> **INSTRUCTIONS FOR THE TASK**
Output the records that follow exactly as they are written.

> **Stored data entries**

******************************

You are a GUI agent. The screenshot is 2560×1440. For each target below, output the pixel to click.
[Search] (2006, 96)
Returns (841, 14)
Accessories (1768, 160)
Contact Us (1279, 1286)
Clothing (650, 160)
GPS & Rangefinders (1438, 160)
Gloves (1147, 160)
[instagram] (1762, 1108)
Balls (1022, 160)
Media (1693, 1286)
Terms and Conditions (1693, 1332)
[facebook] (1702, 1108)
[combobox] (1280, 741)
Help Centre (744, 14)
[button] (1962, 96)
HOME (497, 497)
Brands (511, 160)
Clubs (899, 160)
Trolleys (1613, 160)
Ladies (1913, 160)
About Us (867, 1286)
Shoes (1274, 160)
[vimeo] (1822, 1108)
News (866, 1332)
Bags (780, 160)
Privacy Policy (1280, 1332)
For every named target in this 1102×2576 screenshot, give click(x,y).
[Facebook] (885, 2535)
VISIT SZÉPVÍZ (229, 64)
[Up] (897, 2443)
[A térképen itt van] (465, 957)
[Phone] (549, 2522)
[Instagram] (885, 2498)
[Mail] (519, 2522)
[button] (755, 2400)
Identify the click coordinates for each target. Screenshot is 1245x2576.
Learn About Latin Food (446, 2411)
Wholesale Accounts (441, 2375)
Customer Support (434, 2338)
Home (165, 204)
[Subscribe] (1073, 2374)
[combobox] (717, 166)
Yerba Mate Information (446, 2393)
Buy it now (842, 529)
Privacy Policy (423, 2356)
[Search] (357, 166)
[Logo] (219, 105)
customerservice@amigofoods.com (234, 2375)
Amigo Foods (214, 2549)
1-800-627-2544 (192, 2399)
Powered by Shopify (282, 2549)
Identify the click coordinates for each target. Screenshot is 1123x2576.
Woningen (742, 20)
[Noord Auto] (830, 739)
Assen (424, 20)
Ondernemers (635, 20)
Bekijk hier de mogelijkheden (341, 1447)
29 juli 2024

******************************

> **OUTPUT OF THE EXERCISE**
You are a GUI agent. The screenshot is 2560×1440. For each target below, output the pixel to click.
[Search] (2006, 96)
Returns (841, 14)
Accessories (1768, 160)
Contact Us (1279, 1286)
Clothing (650, 160)
GPS & Rangefinders (1438, 160)
Gloves (1147, 160)
[instagram] (1762, 1108)
Balls (1022, 160)
Media (1693, 1286)
Terms and Conditions (1693, 1332)
[facebook] (1702, 1108)
[combobox] (1280, 741)
Help Centre (744, 14)
[button] (1962, 96)
HOME (497, 497)
Brands (511, 160)
Clubs (899, 160)
Trolleys (1613, 160)
Ladies (1913, 160)
About Us (867, 1286)
Shoes (1274, 160)
[vimeo] (1822, 1108)
News (866, 1332)
Bags (780, 160)
Privacy Policy (1280, 1332)
For every named target in this 1102×2576 screenshot, give click(x,y).
[Facebook] (885, 2535)
VISIT SZÉPVÍZ (229, 64)
[Up] (897, 2443)
[A térképen itt van] (465, 957)
[Phone] (549, 2522)
[Instagram] (885, 2498)
[Mail] (519, 2522)
[button] (755, 2400)
Identify the click coordinates for each target. Screenshot is 1245x2576.
Learn About Latin Food (446, 2411)
Wholesale Accounts (441, 2375)
Customer Support (434, 2338)
Home (165, 204)
[Subscribe] (1073, 2374)
[combobox] (717, 166)
Yerba Mate Information (446, 2393)
Buy it now (842, 529)
Privacy Policy (423, 2356)
[Search] (357, 166)
[Logo] (219, 105)
customerservice@amigofoods.com (234, 2375)
Amigo Foods (214, 2549)
1-800-627-2544 (192, 2399)
Powered by Shopify (282, 2549)
Identify the click coordinates for each target. Screenshot is 1123x2576.
Woningen (742, 20)
[Noord Auto] (830, 739)
Assen (424, 20)
Ondernemers (635, 20)
Bekijk hier de mogelijkheden (341, 1447)
29 juli 2024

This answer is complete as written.